Most spectrum spreaders
modulate the clock by sweeping the frequency or phase
back and forth in a regular pattern. The repletion rate
is typically in the range of 20 to 100 kHz. However,
it’s also possible to modulate the frequency or phase
by a random signal or a pseudo-random signal that does
not repeat, or if it does, it has a long repetition
period. If the modulation is periodic so that the clock
pattern periodically repeats, then the spectrum will
be split into separate spectral lines separated by the
repetition frequency. If the modulation is random or
has sufficient random noise in the circuit, then the
spectrum will be smeared in a continuous fashion. This
can make a difference.
In an OFDM TV system, for
example, if a TV signal is transmitted in 8000 bands
that are separated by 1 kHz and the spread spectrum
clock splits the original clock into separate spectral
lines that are separated by 100 kHz, then only one-one
hundredth or perhaps one-fiftieth of the channels in
the OFDM will be interfered with. This is a degree of
interference that can be easily handled by the error
correction facility. However, if the spectrum is continuously
smeared, then it’s conceivable that every channel would
experience interference and the TV picture would be
lost.
The repetition frequency
of the modulator can also have an effect on voice transmission.

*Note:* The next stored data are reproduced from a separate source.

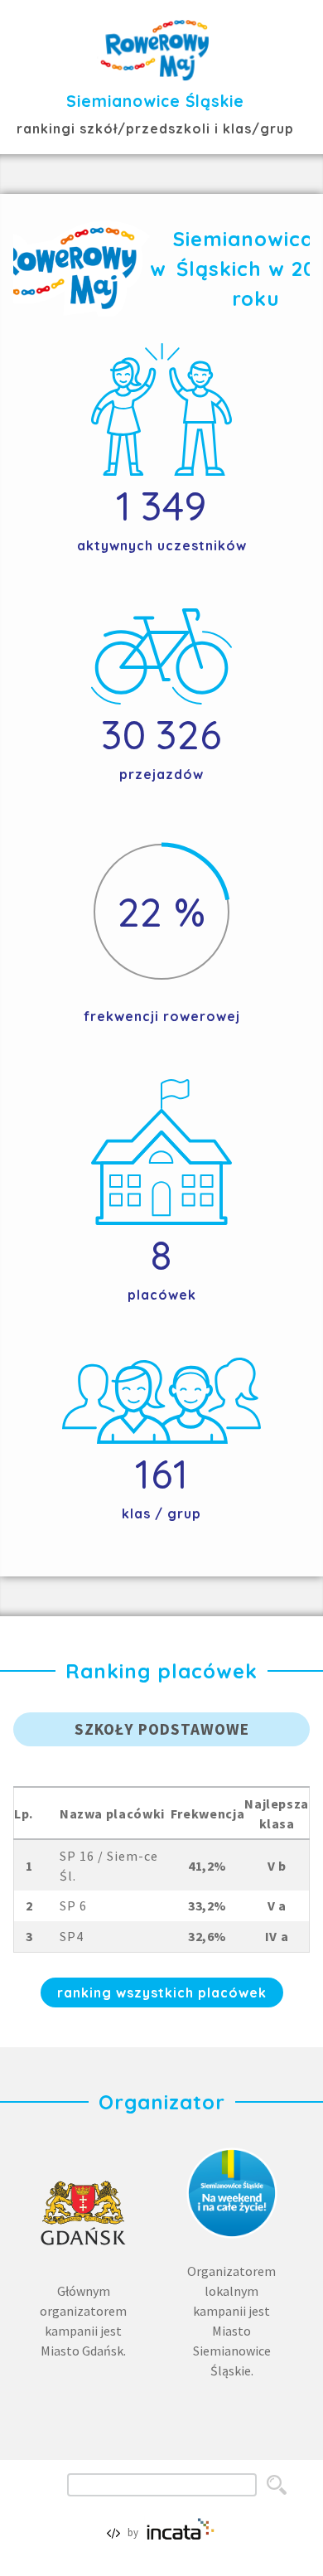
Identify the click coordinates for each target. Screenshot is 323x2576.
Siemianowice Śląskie (155, 101)
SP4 (72, 1936)
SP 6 (73, 1905)
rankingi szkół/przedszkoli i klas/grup (155, 128)
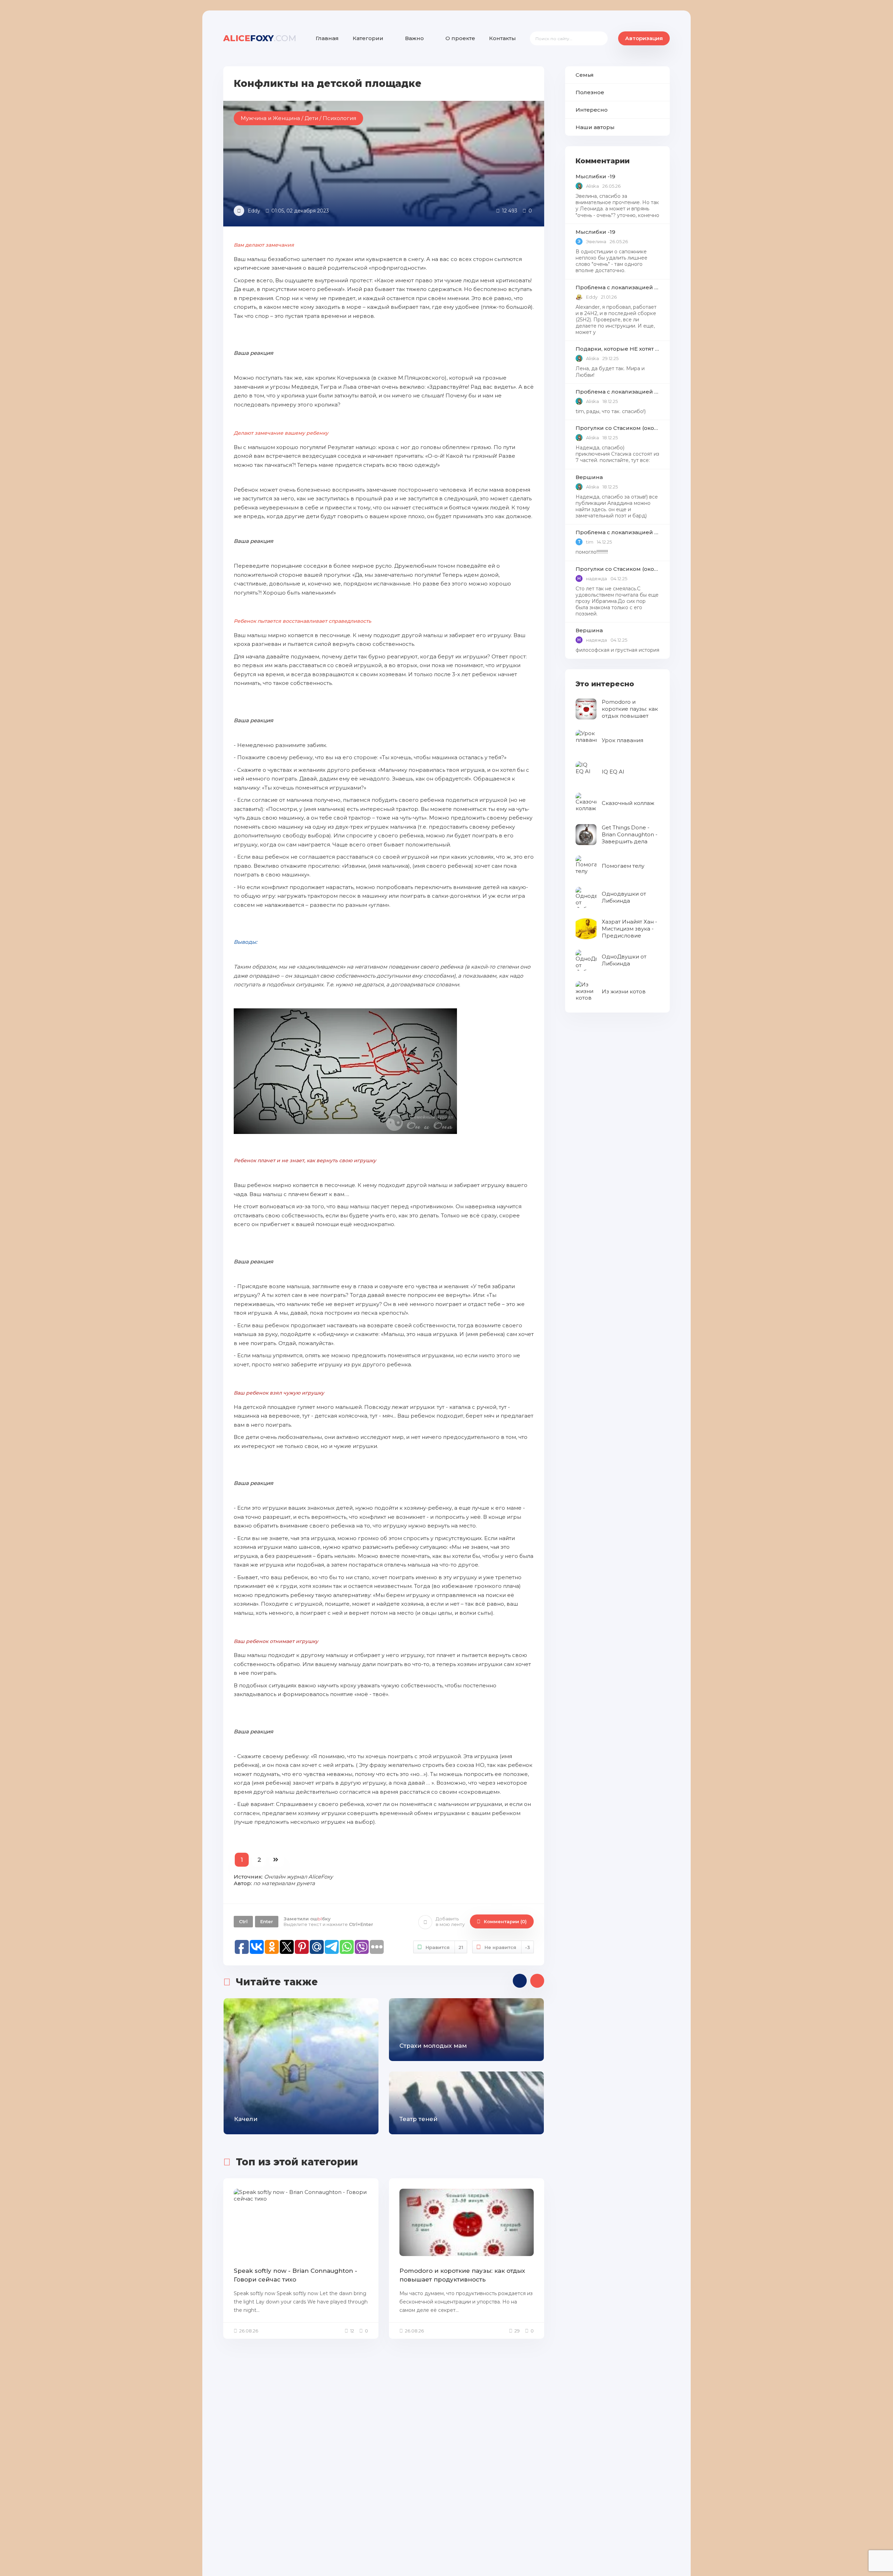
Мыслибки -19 (595, 176)
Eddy (254, 211)
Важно (414, 38)
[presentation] (520, 1981)
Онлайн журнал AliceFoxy (298, 1876)
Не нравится (507, 1947)
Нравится (444, 1947)
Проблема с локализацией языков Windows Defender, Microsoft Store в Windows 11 (617, 287)
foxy (260, 38)
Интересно (592, 109)
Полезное (590, 92)
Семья (585, 75)
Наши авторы (595, 127)
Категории (368, 38)
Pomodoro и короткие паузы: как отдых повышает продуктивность (462, 2275)
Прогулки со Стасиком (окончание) (617, 428)
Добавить (450, 1921)
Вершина (589, 477)
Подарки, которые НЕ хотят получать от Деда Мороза (617, 348)
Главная (327, 38)
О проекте (460, 38)
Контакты (502, 38)
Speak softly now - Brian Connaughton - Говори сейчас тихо (295, 2275)
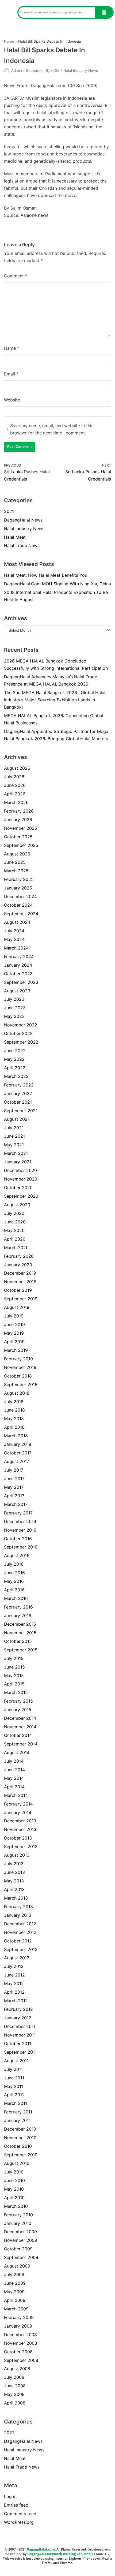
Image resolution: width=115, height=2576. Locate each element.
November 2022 (20, 1025)
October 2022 (18, 1033)
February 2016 (18, 1607)
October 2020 (18, 1187)
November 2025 (20, 828)
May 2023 (14, 1016)
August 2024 (17, 922)
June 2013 (14, 1872)
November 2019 (20, 1281)
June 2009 (15, 2283)
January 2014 (17, 1812)
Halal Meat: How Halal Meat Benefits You (45, 575)
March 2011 (15, 2103)
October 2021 (18, 1102)
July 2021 (14, 1127)
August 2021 (16, 1119)
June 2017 (14, 1478)
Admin (16, 70)
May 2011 (13, 2086)
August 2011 (16, 2060)
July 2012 (14, 1966)
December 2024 (20, 896)
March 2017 (16, 1504)
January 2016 (17, 1615)
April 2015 (14, 1684)
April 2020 (14, 1239)
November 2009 (20, 2240)
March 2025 (16, 870)
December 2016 (20, 1521)
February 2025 (19, 879)
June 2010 (14, 2180)
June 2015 (14, 1667)
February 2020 (19, 1256)
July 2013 (14, 1863)
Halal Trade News (22, 545)
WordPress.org (19, 2522)
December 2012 (20, 1923)
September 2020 (21, 1196)
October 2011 (17, 2043)
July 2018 (14, 1401)
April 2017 (14, 1495)
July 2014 (14, 1761)
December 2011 (19, 2026)
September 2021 (20, 1110)
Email (11, 374)
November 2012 (20, 1932)
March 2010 (16, 2206)
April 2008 (14, 2403)
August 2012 (16, 1957)
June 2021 (14, 1136)
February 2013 (18, 1906)
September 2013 (20, 1846)
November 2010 (20, 2137)
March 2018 (16, 1435)
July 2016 (14, 1564)
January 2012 (17, 2017)
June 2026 (15, 785)
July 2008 (14, 2377)
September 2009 (21, 2257)
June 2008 (15, 2385)
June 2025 (15, 862)
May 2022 (14, 1059)
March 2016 (16, 1598)
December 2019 (20, 1273)
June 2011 (14, 2077)
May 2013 (14, 1880)
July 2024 (14, 930)
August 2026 (17, 768)
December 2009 (20, 2231)
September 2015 (20, 1649)
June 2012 (14, 1975)
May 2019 (14, 1333)
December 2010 (20, 2129)
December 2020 (20, 1170)
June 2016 (14, 1572)
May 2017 (14, 1487)
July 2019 (14, 1316)
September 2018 (20, 1384)
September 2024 (21, 913)
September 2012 (20, 1949)
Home (9, 41)
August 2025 (17, 854)
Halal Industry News (80, 70)
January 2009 (18, 2326)
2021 (9, 511)
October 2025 (18, 836)
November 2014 (20, 1726)
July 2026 (14, 776)
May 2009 (14, 2291)
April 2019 (14, 1341)
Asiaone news (34, 215)
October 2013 (18, 1838)
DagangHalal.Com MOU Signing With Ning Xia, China (57, 583)
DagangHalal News (23, 520)
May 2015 (14, 1675)
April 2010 (14, 2197)
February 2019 (18, 1358)
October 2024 (18, 905)
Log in (10, 2496)
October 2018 (18, 1376)
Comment (15, 275)
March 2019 (16, 1350)
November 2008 (20, 2343)
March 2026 (16, 802)
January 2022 (18, 1093)
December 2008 (20, 2334)
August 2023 (17, 990)
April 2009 (14, 2300)
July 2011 (13, 2069)
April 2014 (14, 1786)
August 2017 (16, 1461)
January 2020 (18, 1264)
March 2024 (16, 948)
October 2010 (18, 2146)
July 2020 (14, 1213)
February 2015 (18, 1701)
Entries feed (16, 2505)
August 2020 (17, 1204)
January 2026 (18, 819)
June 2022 (15, 1050)
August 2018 (16, 1393)
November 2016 (20, 1530)
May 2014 (14, 1778)
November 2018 (20, 1367)
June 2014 (14, 1769)
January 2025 (18, 888)
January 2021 (17, 1161)
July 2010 (14, 2172)
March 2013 (16, 1898)
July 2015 (14, 1658)
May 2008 (14, 2394)
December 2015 (20, 1624)
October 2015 (18, 1641)
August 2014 (16, 1752)
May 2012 (14, 1983)
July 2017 (13, 1470)
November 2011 (20, 2035)
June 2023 (15, 1007)
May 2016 (14, 1581)
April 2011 (14, 2094)
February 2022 (19, 1085)
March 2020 (16, 1247)
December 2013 (20, 1820)
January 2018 (17, 1444)
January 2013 (17, 1915)
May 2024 (14, 939)
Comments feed (20, 2513)
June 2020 (15, 1221)
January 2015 (17, 1709)
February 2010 (18, 2214)
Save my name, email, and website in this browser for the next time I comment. (51, 429)
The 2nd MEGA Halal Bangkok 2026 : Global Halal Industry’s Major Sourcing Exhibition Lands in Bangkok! (54, 700)
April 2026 (14, 793)
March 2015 (16, 1692)
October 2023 (18, 973)
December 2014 (20, 1718)
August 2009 (17, 2266)
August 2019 (16, 1307)
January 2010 (17, 2223)
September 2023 (21, 982)
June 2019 (14, 1324)
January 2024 (18, 965)
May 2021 (14, 1144)
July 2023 (14, 999)
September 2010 (20, 2154)
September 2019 (20, 1298)
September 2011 (20, 2052)
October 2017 (18, 1452)
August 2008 (17, 2368)
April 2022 (14, 1067)
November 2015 (20, 1632)
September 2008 (21, 2360)
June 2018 (14, 1410)
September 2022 (21, 1042)
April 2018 (14, 1427)
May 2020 (14, 1230)
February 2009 (19, 2317)
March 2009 (16, 2308)
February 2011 (18, 2112)
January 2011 (17, 2120)
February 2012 (18, 2009)
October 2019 (18, 1290)
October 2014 (18, 1735)
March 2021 (16, 1153)
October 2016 (18, 1538)
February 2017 (18, 1513)
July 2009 (14, 2274)
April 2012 (14, 1992)
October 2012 (18, 1941)
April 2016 (14, 1589)
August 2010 (16, 2163)
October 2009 (18, 2248)
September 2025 (21, 845)
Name (11, 348)
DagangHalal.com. (41, 2549)
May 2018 (14, 1418)
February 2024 (19, 956)
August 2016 (16, 1555)
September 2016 (20, 1547)
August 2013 (16, 1855)
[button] (8, 12)
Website (12, 400)
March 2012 (16, 2000)
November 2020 (20, 1179)
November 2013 (20, 1829)
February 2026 (19, 811)
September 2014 (20, 1744)
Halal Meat (15, 537)
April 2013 (14, 1889)
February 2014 (18, 1804)
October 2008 (18, 2351)
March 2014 (16, 1795)
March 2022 (16, 1076)
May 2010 (14, 2189)
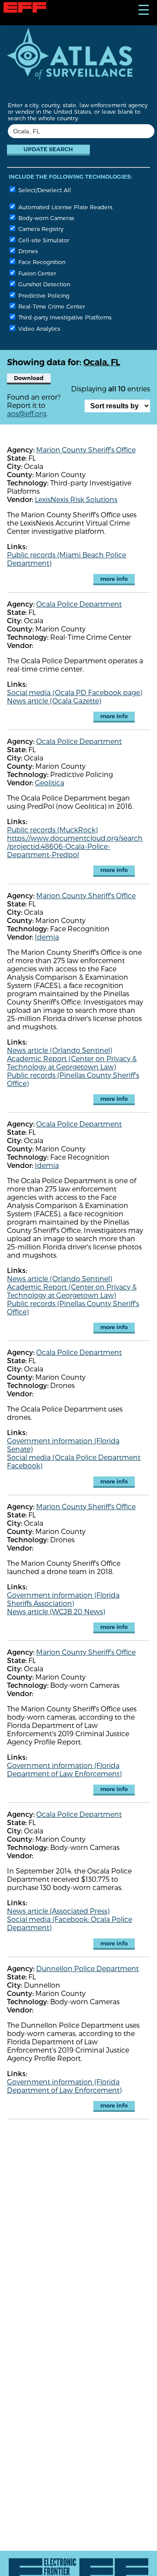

If the repetition frequency is 5 kHz and a harmonic
of the clock falls in the traditional FM band, then
a 5-kHz whistle will be heard in an FM receiver (this
is something the ear is sensitive to). If the repetition
frequency is 50 kHz, then the whistle may still be there,
but it will be beyond the range of human hearing.
More Reduction Tricks
There were other tricks
that helped to reduce EMI on the Rabbit 3000. For instance,
some of the internal clocks are gated, so they’re only
enabled when needed. The use of gated clocks reduces
the amplitude of the current surge into the chip.
The external processor
bus is designed so that it isn’t required to run the
clock around the PC board. The clock is available at
a dedicated pin, but in most systems it is turned off
because it’s not needed. When it’s needed (e.g., to
provide a clock for an FPGA), it can be supplied at
full or half the internal clock frequency.
Additionally, the external
processor bus cycles are not all the same length. This
breaks up the periodicity associated with the external
bus.
An internal clock doubler
allows the external crystal oscillator to operate at
half frequency. This reduces EMI by lowering the frequency
of the external clock, which is physically larger with
large currents and thus in great danger of generating
EMI.
The Results
Figure 3 shows the EMI
measurements on a Rabbit 3000 RCM3010 core module, which
is a small microprocessor board operating at 29.5 MHz.
The EMI is virtually undetectable; it’s far below the
noise floor of the spectrum analyzer as used in the
normal FCC-mandated measurements. We were able to use
a special measurement technique to ascertain where it
was and plot it on the graph.
Figure 3—Take a look at
the actual EMI measurements for a Rabbit 3000 RCM3010
core module board with clock spectrum on and off. Peak
values are shown as dots. Units are in amplitude dB
relative to 1 µV per meter at a 3-m distance.